=== What the task requires ===
Take the lines below from the first through the one that contains "Task: Click collapse dot on SONICSampler node" and copy them exactly.

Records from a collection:
====================

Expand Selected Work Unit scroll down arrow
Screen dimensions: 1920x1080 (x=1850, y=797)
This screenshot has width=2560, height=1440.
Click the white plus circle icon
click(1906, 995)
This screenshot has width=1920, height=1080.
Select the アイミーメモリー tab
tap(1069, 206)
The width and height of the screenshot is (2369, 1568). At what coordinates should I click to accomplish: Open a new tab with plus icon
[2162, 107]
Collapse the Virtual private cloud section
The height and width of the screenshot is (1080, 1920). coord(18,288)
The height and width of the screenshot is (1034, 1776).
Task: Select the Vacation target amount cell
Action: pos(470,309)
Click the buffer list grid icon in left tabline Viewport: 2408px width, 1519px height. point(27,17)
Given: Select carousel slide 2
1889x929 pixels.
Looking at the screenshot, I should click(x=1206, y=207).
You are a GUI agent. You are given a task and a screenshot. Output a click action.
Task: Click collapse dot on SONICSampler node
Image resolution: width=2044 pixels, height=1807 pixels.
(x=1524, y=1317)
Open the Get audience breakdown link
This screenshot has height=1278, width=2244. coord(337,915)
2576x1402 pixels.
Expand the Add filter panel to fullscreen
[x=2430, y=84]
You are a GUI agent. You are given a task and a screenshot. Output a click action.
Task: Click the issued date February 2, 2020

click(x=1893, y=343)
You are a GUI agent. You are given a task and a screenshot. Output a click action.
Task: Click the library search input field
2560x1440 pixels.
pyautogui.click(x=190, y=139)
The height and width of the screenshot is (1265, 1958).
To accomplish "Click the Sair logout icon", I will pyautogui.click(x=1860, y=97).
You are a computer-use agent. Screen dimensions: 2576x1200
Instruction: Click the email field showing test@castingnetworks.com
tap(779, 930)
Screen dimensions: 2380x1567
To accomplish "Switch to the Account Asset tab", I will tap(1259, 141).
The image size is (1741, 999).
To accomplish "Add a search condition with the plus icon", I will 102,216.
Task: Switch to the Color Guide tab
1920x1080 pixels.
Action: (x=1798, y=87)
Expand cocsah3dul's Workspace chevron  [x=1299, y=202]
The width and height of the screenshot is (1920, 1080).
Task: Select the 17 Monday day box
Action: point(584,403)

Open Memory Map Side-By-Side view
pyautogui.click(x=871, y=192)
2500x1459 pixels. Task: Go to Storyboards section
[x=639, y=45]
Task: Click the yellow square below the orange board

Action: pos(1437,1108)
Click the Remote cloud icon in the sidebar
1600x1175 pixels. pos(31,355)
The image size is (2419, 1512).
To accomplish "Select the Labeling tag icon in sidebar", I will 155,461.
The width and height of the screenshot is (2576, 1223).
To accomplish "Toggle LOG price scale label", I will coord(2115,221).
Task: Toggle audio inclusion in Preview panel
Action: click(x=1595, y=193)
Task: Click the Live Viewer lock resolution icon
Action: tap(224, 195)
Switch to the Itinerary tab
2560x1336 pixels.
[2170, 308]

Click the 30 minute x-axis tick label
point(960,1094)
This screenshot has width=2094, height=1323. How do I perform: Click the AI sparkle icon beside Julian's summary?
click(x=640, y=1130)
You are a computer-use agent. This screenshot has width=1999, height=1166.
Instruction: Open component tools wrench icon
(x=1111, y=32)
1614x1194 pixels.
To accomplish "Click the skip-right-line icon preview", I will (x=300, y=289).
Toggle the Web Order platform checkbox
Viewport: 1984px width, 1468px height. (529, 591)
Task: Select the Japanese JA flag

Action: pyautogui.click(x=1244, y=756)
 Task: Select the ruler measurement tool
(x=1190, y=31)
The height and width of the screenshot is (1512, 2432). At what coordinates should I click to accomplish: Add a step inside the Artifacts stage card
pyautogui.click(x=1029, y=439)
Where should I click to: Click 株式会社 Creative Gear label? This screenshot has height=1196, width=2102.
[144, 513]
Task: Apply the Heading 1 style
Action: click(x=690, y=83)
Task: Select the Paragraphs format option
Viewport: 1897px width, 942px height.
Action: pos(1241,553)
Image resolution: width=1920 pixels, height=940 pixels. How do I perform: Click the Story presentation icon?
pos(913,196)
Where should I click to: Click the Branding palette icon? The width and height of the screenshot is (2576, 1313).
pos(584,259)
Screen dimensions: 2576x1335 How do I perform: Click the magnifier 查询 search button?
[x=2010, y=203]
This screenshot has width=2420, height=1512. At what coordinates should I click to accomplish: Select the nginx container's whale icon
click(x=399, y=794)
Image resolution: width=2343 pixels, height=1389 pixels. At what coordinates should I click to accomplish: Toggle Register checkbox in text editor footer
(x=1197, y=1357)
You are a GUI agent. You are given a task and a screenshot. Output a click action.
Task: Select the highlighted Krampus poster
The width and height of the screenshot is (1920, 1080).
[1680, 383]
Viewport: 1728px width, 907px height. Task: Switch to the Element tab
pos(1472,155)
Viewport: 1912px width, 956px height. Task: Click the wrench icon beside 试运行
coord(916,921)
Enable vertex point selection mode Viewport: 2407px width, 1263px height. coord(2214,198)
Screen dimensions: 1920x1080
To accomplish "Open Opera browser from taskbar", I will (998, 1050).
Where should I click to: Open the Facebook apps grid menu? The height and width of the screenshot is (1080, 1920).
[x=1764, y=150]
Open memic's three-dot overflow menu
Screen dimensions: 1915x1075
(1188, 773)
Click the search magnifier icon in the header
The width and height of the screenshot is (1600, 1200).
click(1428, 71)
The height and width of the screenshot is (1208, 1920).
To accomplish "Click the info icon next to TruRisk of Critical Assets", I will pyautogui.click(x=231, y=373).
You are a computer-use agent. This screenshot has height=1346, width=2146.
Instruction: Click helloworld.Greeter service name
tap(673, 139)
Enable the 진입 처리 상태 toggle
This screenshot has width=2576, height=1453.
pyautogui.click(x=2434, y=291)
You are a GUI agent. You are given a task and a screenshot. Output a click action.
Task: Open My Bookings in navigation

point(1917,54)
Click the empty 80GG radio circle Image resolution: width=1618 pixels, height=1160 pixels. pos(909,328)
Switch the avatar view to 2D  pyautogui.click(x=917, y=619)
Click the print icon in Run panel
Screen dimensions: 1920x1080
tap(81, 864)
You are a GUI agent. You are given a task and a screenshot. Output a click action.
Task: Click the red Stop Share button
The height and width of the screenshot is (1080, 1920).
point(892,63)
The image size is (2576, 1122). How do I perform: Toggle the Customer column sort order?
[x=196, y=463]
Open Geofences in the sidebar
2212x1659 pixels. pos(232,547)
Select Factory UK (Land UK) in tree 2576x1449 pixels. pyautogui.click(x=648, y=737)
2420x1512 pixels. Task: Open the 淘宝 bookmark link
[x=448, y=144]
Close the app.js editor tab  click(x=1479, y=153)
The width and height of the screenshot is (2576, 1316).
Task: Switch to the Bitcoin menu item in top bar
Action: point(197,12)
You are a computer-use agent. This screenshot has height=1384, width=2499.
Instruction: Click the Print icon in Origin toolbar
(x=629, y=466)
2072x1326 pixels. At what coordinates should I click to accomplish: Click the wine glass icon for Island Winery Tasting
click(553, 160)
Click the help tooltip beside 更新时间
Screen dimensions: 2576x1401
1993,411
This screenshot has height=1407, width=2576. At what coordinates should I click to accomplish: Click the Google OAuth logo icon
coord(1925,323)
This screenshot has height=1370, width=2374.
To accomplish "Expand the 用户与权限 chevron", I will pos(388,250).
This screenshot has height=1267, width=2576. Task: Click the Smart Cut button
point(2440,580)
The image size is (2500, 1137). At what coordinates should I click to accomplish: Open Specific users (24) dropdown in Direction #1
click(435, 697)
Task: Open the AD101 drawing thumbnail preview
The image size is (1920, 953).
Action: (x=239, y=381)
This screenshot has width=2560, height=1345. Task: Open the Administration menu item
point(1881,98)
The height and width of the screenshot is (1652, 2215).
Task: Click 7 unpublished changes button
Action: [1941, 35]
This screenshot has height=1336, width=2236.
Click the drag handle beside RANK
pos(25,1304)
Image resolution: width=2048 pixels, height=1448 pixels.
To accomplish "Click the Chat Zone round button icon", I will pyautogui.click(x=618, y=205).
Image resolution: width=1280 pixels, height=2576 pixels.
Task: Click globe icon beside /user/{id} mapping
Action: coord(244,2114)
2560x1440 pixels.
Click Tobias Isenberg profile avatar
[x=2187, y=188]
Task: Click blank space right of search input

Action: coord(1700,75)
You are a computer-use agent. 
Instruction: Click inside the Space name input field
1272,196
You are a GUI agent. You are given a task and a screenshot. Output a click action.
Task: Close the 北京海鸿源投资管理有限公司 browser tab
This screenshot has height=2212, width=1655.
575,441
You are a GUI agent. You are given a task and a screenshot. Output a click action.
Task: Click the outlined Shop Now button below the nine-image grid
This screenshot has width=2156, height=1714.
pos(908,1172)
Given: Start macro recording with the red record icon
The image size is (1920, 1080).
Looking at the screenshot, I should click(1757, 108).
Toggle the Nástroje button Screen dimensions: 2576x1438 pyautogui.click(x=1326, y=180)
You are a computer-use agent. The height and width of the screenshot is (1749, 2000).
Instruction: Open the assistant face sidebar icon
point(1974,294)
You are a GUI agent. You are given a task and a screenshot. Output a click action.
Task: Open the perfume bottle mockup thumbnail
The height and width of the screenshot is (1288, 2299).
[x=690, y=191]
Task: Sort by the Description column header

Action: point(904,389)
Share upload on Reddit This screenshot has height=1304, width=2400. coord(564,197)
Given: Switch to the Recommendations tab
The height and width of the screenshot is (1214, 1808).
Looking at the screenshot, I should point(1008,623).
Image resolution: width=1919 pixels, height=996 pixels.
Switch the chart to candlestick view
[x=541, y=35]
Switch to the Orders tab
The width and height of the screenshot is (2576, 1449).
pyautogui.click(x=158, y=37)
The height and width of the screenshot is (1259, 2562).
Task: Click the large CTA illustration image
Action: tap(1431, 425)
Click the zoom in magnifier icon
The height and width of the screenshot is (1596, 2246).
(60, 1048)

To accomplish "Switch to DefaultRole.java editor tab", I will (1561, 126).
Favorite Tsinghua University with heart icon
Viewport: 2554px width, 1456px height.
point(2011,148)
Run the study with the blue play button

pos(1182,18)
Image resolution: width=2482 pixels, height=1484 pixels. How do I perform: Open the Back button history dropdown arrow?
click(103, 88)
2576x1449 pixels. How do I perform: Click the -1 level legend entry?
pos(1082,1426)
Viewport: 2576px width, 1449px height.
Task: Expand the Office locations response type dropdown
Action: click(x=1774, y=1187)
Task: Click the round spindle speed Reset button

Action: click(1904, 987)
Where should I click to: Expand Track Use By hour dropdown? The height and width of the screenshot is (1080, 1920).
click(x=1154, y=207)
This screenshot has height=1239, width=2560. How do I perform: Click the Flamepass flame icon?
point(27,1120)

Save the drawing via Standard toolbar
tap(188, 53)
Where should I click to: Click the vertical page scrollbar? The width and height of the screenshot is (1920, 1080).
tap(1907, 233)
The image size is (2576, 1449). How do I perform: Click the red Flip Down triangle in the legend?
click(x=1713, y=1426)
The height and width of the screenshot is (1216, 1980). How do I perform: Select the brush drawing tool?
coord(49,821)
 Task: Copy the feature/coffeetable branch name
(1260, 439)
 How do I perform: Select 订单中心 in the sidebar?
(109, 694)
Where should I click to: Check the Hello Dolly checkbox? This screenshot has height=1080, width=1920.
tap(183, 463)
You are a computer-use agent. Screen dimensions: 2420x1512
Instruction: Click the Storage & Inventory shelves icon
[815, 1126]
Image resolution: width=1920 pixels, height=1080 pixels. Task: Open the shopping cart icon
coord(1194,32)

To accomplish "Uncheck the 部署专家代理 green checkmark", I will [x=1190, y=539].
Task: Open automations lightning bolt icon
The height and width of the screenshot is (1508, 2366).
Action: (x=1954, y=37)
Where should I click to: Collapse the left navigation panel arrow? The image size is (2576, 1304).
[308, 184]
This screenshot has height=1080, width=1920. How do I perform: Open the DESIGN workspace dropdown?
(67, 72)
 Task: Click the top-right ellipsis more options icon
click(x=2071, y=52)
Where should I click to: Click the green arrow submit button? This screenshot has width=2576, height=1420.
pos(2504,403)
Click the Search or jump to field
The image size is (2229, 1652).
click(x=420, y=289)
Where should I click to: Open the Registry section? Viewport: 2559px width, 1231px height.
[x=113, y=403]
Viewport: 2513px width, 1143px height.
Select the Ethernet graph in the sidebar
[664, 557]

====================

=== Task response ===
Expand Selected Work Unit scroll down arrow
Screen dimensions: 1920x1080 (x=1850, y=797)
This screenshot has width=2560, height=1440.
Click the white plus circle icon
click(1906, 995)
This screenshot has width=1920, height=1080.
Select the アイミーメモリー tab
tap(1069, 206)
The width and height of the screenshot is (2369, 1568). At what coordinates should I click to accomplish: Open a new tab with plus icon
[2162, 107]
Collapse the Virtual private cloud section
The height and width of the screenshot is (1080, 1920). coord(18,288)
The height and width of the screenshot is (1034, 1776).
Task: Select the Vacation target amount cell
Action: pos(470,309)
Click the buffer list grid icon in left tabline Viewport: 2408px width, 1519px height. point(27,17)
Given: Select carousel slide 2
1889x929 pixels.
Looking at the screenshot, I should click(x=1206, y=207).
You are a GUI agent. You are given a task and a screenshot. Output a click action.
Task: Click collapse dot on SONICSampler node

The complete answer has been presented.